DeepSeek's Holistic Approach to Progress

During the New Year celebrations, I found myself immersed in leisure, feeling guilty as I overlooked the readers’ requests for us to write about DeepSeek. To my surprise, I discovered that this urgency was not limited to technology bloggers. In the comment section of a comedy blogger’s post, completely unrelated to AI, someone mentioned, “Why haven’t you talked about DeepSeek yet? It has shaken the U.S. stock market and shattered American fantasies. All those tech companies in the West are in panic mode.”

This kind of fervor escalated quickly. Comments like “Tech giants are doomed,” “AGI is just around the corner,” and “Ordinary people must learn DeepSeek now or it will be too late” flourished. There were even sensationalist narratives about DeepSeek being targeted by large-scale cyberattacks from abroad, with top talents from various tech companies teaming up with China’s underground hackers to rescue it.
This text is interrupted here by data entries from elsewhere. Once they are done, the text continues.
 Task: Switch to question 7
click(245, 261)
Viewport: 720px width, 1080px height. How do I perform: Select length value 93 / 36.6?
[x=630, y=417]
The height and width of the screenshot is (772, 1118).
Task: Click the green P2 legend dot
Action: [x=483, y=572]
The public sentiment surrounding DeepSeek has become increasingly ridiculous. When we talk about it, we seem to fall into a euphoric frenzy. Sure, some of this excitement stems from the impressive capabilities of DeepSeek and the recent boom in AI technology, but it’s hard to deny that geopolitical factors are also at play. Many need a narrative where “foreigners are afraid and bow down” especially in the tech realm.

To cater to this sentiment, media outlets and public figures have a penchant for sensationalizing discussions surrounding DeepSeek, elevating it to issues of philosophy, national fortunes, and historical direction. Such discussions, often exaggerated and disconnected from reality, lead to expectations and responsibilities that DeepSeek should not have to carry—this phenomenon is what we call being “put on a pedestal.”

However, the view from that pedestal isn’t particularly pleasant. Past experiences remind us that often the next step leads to backlash such as “the bubble bursts” or “great figures fade away.” For the emerging star DeepSeek and its development team, this trajectory could be more harmful than beneficial.

Thus, we want to discuss the consensus that might facilitate a more objective conversation about DeepSeek at this stage. In other words, let’s try to dismantle the pedestal of public opinion and return to a more genuine and simpler understanding of DeepSeek.

First, let's clarify a bold statement: Contrary to popular belief circulating on social media, DeepSeek has not achieved a core technological breakthrough from zero to one.

Following the rise of DeepSeek, its development team and tech industry insiders have been echoing that Chinese AI should not merely follow but must achieve breakthroughs from zero to one. This assertion is undoubtedly correct, but DeepSeek may not yet embody that assertion.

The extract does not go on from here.